*** Supplied data Section Begins ***

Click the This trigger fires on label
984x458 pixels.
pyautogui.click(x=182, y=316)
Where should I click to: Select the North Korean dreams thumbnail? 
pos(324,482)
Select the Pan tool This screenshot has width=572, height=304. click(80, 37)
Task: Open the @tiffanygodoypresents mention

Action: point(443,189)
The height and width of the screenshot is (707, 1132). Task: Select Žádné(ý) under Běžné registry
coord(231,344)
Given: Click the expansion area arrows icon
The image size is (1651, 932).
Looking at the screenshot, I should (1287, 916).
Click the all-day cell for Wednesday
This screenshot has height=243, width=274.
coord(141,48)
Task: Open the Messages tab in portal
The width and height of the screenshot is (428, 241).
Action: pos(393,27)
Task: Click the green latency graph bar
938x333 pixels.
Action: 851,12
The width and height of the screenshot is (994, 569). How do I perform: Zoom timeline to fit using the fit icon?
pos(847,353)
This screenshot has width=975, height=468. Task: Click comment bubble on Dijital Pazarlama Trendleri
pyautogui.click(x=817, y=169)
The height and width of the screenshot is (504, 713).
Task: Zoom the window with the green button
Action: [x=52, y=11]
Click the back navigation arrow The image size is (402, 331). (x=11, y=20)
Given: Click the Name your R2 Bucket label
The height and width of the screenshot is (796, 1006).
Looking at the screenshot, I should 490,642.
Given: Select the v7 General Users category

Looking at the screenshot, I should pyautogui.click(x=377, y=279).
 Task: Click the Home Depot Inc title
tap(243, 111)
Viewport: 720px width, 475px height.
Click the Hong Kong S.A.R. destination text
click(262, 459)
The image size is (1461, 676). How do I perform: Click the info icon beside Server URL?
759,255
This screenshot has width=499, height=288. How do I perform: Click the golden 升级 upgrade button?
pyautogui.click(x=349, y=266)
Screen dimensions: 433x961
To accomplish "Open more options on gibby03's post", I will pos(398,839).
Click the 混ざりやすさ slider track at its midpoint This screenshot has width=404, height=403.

*** Supplied data Section Ends ***

> _Work request_:
Go through the entries and return each line where the word "label" occurs.

> _Exercise answer_:
Click the This trigger fires on label
Given: Click the Name your R2 Bucket label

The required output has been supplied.